Studying in Genoa means analysing wave mechanics in class and watching cargo ships glide past medieval city walls after hours. It means prototyping underwater drones in cutting‑edge labs, then testing them in the Ligurian Sea. Most of all, it means joining a diverse student body that values both tradition and forward‑thinking research. Choose Genoa if you want the networking ease of a medium‑sized city, the research muscle of a centuries‑old university, and cost structures that remain manageable thanks to Italy’s public‑education model and the DSU grant.
Ready for this programme?
If you qualify and we still have a spot this month, we’ll reserve your place with ApplyAZ. Our team will tailor a set of best-fit majors—including this course—and handle every form and deadline for you. One upload, many applications, guaranteed offers, DSU grant support, and visa coaching: that’s the ApplyAZ promise. Start now and secure your spot before this month’s intake fills up.
Choosing among English‑taught programs in Italy can feel overwhelming. This Material Science and Technology pathway helps you study in Italy in English while paying the regulated fees that apply to public Italian universities. With the DSU grant, many learners spend amounts similar to those discussed for tuition‑free universities Italy commentators mention. The course blends solid‑state physics, polymer chemistry, and surface engineering with entrepreneurship modules, producing graduates ready for research labs or advanced manufacturing floors.
From flexible solar cells to lightweight composites, advanced materials drive the green transition and digital society. This LM Sc. Mat. programme trains you to design, synthesise, and characterise such materials, then scale them to pilot production. You will:
Booking slots are online; instrument density (one SEM per 10 students) slashes wait times.
University groups lead EU Horizon projects on:
Students can join as hourly paid research assistants, co‑authoring papers and attending conferences. Corporate partners—Solvay, Prysmian, Leonardo, and ENEL—fund scholarships, host internships, and deliver guest seminars on real production challenges.
Course material prepares you for:
Graduate surveys show 93 % employment or PhD enrolment within six months of graduation.

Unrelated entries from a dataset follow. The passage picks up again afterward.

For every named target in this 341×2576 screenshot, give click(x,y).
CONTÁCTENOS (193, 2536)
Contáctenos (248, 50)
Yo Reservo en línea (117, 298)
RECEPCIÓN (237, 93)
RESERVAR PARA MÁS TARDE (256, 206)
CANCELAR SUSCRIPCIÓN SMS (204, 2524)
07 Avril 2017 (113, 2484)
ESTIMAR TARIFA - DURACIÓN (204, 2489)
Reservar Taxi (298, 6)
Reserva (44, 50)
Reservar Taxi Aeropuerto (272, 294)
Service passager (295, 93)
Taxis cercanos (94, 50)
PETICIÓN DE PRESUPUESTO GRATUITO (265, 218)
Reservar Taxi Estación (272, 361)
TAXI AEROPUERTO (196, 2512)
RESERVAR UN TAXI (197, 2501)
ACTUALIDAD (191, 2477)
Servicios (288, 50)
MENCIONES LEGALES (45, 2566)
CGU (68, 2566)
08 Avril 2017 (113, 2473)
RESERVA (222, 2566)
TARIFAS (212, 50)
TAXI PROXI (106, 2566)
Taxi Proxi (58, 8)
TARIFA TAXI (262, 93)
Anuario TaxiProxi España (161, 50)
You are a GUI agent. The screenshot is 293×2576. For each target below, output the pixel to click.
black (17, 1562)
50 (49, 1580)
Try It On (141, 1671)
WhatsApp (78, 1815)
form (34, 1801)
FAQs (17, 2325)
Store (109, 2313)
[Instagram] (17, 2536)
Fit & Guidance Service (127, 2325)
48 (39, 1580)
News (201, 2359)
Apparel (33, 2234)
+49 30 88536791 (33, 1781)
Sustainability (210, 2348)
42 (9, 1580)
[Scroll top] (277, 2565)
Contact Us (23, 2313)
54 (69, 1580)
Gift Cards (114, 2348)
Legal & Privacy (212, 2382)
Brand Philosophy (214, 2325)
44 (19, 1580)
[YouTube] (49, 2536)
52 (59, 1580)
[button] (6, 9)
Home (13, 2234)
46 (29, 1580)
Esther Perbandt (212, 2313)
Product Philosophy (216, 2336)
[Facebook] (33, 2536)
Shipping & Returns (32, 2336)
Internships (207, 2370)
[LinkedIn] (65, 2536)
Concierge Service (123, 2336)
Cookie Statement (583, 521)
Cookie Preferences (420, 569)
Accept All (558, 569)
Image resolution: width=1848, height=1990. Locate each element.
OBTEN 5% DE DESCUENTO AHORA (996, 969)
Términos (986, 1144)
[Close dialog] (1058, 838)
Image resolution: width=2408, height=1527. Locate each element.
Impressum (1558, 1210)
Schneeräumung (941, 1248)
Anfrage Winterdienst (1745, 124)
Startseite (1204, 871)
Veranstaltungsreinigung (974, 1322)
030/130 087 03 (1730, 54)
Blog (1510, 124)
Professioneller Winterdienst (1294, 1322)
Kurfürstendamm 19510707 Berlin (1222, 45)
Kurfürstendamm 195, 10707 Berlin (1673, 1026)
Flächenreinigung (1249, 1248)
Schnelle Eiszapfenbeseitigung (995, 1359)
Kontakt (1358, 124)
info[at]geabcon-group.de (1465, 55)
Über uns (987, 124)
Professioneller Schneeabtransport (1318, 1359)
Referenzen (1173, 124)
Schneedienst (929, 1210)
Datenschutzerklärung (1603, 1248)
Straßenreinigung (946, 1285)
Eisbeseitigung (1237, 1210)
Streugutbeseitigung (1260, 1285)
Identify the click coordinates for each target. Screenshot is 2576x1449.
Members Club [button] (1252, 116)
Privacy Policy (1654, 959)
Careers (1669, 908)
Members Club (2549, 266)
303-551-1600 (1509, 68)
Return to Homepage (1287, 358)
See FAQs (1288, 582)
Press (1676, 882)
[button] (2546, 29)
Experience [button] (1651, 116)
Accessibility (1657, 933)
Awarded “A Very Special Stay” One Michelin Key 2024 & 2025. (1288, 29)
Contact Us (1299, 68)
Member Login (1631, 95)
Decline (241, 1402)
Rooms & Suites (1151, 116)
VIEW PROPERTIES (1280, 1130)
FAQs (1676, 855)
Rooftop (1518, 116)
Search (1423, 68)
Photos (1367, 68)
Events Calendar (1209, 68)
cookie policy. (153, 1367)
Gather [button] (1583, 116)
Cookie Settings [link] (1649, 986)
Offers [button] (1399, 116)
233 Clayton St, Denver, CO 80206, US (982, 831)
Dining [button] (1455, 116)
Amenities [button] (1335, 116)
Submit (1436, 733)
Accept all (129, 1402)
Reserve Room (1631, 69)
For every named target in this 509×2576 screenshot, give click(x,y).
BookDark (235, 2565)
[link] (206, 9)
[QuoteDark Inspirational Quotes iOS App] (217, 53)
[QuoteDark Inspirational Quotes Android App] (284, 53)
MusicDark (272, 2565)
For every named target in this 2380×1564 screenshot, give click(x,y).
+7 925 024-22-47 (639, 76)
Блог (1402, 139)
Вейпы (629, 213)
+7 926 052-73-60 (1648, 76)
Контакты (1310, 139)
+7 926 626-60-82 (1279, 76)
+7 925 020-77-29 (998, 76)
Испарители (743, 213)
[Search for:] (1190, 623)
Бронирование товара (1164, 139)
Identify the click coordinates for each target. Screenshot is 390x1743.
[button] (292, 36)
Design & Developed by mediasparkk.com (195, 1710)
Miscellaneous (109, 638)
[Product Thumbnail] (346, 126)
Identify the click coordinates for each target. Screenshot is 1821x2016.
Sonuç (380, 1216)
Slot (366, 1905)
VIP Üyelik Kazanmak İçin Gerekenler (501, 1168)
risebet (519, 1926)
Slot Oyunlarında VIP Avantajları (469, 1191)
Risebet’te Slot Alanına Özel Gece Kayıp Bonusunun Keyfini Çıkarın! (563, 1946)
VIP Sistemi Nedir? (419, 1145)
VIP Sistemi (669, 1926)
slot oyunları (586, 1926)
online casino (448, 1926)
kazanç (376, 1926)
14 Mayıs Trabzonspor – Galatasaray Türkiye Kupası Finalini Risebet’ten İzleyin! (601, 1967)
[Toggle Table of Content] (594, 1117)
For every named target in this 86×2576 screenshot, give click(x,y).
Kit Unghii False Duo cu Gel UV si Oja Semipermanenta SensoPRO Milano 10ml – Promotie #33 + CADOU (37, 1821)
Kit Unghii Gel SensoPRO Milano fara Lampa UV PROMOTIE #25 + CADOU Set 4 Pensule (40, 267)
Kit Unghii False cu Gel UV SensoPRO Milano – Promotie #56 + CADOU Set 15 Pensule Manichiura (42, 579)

Because the course belongs to public Italian universities, fees track family income: €900–€2 700 annually. Installments allow budgeting flexibility.
Qualifying students gain:
Combined, these mechanisms lower net spending close to the levels often linked with tuition‑free universities Italy—while providing state‑of‑the‑art equipment and personalised mentorship.
Classes flip theory videos with lab time; professors spend contact hours guiding problem‑solving, not reciting slides. Each five‑week cycle includes:
Cohorts blend learners from Europe, Asia, Africa, and the Americas, forging networks that outlive graduation.
Ready for this programme?
If you qualify and we still have a spot this month, we’ll reserve your place with ApplyAZ. Our team will tailor a set of best-fit majors—including this course—and handle every form and deadline for you. One upload, many applications, guaranteed offers, DSU grant support, and visa coaching: that’s the ApplyAZ promise. Start now and secure your spot before this month’s intake fills up.